● Aufgaben
**1)** Gib den Abschnitt des Lesetexts von „Weiter bin ich“ bis einschließlich „als bei mir.“ wortgetreu aus.
**2)** Stimmen diese Aussagen mit dem Lesetext überein? Beantworte jede mit Ja oder Nein und zitiere die entscheidenden Worte des Lesetexts wörtlich.
(a) Das Attest nennt den Grund für die chronische Erkrankung.
(b) In Berlin gibt es sechs Impfzentren.
(c) Der Hausarzt ist telefonisch gut zu erreichen.

● Lesetext
┌────────
Voll Run on Vaccine
Beinahe ungefragt habe ich am Samstag ein Attest von meinem Hausarzt zugeschickt bekommen. Es ist rudimentär und besagt nur, dass ich laut Paragraph 3 Ziffer 2 der Impfordnung zu der Gruppe der Menschen mit chronischer Erkrankung gehöre. Der Grund dazu fehlt, aber das ist wahrscheinlich aus Datenschutzgründen normal.
Weiter bin ich jetzt allerdings auch nicht. Auf einer Internetseite des Berliner Senats habe ich erfahren, dass eigentlich alle Impfeinladungen für meine Impfgruppe schon abgesendet wurden, mich aber haben sie anscheinend vergessen. Ebenso eine Bekannte, bei der eine Impfung noch notwendiger wäre als bei mir.
Jetzt geht also die Jagd nach einem Impfcode los. Und dann, wenn ich den habe, nach einem Impftermin. Ich denke, dass diese Tätigkeit einen Teil meiner Zeit in Anspruch nehmen wird, vielleicht nicht unbedingt quantitativ, aber seelisch, denn meine Unruhe steigt im Grunde minütlich. Denn eine Entwicklung bereitet mir ein wenig Unbehagen, nämlich die immer lauter werdende Forderung nach einer Abschaffung der Impfreihenfolge. Das heißt im Grunde, dass dann jeder versuchen wird, sich eine Dosis des viel zu knappen Impfstoffes zu sichern. Ich möchte mir nicht einmal vorstellen, was das bedeuten würde. Mit den letzten Resten von Solidarität wäre es dann wahrscheinlich vorbei. Vom gesellschaftlichen Zusammenhalt, der in meinen Augen ohnehin schon erodiert ist, einmal abgesehen.
Für Ehefrau Nina und mich bedeutet das, dass wir in den nächsten Tagen versuchen werden, uns um die Impfcodes zu bemühen. Wir könnten Anrecht auf einen haben, weil wir Pfleger/in von Schwiegermutter Ellen sind. Komisch, dass wir auf diese Idee nicht schon längst gekommen sind. Mal sehen, ob wir auf diese Weise weiterkommen. Was Ehefrau Nina betrifft, so glaube ich, dass sie ohnehin bald von ihrem Betriebsarzt geimpft werden wird, sobald diese auch mit Impfstoffen versorgt werden. Noch steht es in den Sternen, wann das geschehen würde, aber ich denke, dass es Anfang des Sommers so weit sein wird. Denn mit den Impfzentren alleine, von denen wir in Berlin sechs haben, die jeweils ca. 3500 Impfungen vornehmen können, kommen wir nicht weit. Mein Hausarzt scheint hingegen nicht zu impfen. Anders kann ich zumindest das Zusenden des Attests nicht verstehen. Da ich ihn telefonisch seit Tagen nicht erreichen kann, hatte ich ihn vor einer Woche via Email gefragt, ob er impft. Daraufhin schickte er das Attest. Merkwürdig, das alles, aber wahrscheinlich ist das seine Art, zeitsparend Fragen zu beantworten. Es ist schade, ich wäre lieber von ihm geimpft worden. Weniger Redtape. Aber damit müssen wir nun zurechtkommen.
└────────
(Gespeicherte Einträge)
┌────────
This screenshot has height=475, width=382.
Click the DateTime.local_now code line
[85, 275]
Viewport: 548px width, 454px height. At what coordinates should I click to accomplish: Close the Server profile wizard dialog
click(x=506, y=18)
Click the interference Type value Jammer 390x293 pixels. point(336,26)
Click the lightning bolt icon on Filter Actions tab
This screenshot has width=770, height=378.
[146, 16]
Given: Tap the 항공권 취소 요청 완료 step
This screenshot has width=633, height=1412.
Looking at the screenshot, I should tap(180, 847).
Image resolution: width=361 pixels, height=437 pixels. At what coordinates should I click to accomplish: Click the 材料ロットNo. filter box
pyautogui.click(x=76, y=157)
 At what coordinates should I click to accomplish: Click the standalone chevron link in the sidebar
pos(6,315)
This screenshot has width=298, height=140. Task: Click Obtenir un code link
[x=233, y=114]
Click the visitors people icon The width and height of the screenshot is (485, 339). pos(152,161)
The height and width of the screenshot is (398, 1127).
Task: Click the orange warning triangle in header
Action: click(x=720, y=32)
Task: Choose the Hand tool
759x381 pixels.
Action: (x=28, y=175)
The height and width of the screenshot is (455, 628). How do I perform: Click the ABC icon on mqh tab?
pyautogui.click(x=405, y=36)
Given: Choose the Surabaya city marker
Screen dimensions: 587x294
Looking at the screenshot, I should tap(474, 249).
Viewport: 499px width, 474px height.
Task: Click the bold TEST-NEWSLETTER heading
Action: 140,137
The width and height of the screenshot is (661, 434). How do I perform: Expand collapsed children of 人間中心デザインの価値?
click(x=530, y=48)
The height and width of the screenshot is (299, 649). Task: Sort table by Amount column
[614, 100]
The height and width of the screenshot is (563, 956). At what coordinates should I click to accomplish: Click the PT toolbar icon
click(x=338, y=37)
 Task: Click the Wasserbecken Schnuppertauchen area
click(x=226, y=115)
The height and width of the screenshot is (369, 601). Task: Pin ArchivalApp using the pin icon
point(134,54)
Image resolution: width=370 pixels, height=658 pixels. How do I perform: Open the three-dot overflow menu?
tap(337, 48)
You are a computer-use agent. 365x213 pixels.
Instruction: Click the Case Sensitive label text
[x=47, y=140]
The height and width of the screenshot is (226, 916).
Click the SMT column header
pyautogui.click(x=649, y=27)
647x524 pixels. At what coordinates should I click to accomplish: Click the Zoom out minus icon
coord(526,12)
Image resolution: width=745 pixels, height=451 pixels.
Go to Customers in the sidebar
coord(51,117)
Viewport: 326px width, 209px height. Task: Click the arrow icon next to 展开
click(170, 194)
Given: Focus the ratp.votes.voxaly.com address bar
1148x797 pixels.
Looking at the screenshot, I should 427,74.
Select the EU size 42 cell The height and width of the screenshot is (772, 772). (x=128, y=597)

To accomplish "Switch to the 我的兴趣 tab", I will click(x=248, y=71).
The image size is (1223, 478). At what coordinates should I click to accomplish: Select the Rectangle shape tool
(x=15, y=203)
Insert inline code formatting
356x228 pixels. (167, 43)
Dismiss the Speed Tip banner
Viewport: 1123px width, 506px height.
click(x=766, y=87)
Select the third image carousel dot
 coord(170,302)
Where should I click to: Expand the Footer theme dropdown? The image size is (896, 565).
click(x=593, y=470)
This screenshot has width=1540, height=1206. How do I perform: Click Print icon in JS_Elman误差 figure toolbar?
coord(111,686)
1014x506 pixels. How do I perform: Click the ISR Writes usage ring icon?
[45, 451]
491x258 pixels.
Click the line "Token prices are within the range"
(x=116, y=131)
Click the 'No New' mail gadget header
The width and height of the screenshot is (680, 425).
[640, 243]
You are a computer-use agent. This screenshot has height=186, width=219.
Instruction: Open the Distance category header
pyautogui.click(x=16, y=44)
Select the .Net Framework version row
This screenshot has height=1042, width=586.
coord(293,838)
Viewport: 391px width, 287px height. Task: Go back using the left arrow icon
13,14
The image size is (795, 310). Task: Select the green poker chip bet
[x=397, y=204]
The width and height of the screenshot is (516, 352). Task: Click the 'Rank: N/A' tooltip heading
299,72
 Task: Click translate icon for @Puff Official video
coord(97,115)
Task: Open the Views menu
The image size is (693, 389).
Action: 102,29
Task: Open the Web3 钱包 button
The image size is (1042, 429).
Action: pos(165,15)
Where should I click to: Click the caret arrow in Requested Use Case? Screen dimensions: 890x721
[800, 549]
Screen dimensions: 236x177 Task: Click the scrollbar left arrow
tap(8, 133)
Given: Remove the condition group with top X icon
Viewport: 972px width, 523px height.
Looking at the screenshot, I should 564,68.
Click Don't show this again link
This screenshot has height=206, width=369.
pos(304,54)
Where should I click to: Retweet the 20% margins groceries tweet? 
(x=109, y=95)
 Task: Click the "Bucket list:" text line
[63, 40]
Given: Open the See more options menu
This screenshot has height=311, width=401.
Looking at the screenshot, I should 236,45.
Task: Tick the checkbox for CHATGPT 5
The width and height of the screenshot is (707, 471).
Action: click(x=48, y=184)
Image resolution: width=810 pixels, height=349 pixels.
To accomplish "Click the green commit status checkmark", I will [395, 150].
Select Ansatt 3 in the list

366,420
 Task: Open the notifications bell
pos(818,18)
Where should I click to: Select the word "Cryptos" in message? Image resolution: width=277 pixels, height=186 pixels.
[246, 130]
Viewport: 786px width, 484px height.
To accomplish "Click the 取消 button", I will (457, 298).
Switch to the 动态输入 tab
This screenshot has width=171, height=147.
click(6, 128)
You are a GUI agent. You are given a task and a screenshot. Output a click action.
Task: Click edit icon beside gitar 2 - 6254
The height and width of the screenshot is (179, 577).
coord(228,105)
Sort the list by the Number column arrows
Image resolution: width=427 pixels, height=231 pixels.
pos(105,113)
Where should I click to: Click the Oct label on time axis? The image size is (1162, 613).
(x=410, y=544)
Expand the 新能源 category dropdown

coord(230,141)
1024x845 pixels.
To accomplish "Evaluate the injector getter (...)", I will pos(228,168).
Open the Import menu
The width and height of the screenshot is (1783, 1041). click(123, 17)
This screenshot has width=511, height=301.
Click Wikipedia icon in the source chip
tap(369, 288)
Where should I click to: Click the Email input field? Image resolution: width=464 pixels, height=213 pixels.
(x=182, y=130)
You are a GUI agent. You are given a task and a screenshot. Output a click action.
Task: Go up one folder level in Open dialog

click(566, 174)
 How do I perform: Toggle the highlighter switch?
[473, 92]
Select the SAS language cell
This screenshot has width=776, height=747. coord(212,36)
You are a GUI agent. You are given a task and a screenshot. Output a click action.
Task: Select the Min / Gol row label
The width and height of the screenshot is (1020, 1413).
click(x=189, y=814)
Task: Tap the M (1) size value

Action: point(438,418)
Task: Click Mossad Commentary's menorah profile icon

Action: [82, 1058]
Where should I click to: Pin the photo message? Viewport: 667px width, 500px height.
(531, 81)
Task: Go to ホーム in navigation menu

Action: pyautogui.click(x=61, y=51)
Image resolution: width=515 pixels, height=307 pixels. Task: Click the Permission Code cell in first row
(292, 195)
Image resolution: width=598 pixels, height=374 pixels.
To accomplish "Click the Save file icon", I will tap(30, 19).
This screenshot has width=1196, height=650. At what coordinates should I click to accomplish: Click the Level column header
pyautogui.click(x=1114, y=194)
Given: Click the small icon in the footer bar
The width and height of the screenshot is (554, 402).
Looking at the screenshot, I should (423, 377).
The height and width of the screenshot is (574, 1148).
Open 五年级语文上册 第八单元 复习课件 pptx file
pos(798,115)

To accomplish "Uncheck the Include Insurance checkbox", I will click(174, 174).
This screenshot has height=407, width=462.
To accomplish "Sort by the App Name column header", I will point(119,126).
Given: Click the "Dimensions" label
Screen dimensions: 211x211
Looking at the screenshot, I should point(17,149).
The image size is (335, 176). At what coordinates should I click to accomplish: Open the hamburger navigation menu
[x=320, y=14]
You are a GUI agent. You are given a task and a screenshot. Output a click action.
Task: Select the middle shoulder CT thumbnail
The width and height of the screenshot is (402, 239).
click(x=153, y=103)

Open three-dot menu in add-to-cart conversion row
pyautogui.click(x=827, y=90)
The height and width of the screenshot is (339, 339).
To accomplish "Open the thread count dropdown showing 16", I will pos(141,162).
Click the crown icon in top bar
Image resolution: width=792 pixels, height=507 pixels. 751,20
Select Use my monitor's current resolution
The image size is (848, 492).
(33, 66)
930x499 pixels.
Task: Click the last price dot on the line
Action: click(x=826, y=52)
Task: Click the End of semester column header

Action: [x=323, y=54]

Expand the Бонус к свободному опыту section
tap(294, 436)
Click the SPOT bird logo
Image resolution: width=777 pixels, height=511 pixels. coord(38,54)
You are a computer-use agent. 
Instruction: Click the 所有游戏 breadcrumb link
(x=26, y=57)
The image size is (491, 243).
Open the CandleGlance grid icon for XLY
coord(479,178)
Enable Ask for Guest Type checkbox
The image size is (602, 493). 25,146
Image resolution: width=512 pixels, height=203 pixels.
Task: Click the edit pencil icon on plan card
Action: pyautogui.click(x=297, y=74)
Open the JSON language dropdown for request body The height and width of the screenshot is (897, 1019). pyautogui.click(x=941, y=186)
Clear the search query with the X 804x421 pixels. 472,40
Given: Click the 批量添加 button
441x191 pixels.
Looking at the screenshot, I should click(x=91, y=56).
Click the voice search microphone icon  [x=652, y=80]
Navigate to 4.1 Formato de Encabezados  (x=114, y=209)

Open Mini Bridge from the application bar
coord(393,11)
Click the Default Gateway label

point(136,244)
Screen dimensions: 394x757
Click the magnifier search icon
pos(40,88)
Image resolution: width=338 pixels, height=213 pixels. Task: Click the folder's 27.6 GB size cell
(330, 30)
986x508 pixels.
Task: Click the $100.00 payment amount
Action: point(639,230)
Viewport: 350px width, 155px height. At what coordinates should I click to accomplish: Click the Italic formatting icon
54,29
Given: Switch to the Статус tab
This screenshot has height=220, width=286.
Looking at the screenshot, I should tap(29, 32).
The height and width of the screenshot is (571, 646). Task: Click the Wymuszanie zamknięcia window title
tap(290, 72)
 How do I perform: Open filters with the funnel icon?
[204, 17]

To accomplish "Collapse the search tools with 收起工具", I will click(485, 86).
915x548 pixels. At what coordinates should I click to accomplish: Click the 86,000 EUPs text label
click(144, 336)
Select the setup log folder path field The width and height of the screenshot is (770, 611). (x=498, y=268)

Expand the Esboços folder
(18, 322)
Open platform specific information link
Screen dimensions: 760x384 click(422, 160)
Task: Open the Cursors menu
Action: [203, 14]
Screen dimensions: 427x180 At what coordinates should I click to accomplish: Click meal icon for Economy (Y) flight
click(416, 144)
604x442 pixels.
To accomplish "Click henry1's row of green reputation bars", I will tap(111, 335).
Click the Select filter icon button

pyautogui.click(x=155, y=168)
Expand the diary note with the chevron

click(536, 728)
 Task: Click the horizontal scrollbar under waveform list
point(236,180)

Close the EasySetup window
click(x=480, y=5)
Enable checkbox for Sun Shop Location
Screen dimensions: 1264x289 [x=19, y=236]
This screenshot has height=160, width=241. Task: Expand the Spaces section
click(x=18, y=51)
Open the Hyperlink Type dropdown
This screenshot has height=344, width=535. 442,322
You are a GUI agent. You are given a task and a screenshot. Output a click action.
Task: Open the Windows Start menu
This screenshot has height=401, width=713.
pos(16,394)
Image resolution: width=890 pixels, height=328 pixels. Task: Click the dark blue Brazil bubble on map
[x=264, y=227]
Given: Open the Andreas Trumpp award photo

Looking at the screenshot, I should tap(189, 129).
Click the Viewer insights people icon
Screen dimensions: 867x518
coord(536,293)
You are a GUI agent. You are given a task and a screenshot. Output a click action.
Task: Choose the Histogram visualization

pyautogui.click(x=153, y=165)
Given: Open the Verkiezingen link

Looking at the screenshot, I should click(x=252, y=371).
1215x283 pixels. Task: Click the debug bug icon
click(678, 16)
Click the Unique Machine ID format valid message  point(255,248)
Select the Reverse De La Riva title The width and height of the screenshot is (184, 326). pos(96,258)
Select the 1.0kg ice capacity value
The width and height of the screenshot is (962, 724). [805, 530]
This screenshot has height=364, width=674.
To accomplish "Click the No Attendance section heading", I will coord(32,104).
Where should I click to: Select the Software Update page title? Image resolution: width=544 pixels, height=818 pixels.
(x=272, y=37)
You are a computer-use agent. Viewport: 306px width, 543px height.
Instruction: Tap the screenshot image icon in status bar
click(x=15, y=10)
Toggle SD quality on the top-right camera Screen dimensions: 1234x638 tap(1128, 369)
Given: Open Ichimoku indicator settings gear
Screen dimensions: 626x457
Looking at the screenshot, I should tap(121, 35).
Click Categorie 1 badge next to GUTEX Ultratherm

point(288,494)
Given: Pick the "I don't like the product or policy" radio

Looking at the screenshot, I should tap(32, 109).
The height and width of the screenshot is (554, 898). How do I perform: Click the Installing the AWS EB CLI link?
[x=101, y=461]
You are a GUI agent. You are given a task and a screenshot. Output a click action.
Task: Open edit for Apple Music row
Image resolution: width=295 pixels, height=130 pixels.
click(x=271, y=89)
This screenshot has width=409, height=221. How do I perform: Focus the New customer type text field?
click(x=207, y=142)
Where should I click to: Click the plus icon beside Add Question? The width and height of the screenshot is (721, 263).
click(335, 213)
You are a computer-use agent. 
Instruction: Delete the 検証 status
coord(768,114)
└────────
● Lösungen
**1)**
Weiter bin ich jetzt allerdings auch nicht. Auf einer Internetseite des Berliner Senats habe ich erfahren, dass eigentlich alle Impfeinladungen für meine Impfgruppe schon abgesendet wurden, mich aber haben sie anscheinend vergessen. Ebenso eine Bekannte, bei der eine Impfung noch notwendiger wäre als bei mir.

**2)**
(a) Nein: „Der Grund dazu fehlt“
(b) Ja: „von denen wir in Berlin sechs haben“
(c) Nein: „Da ich ihn telefonisch seit Tagen nicht erreichen kann“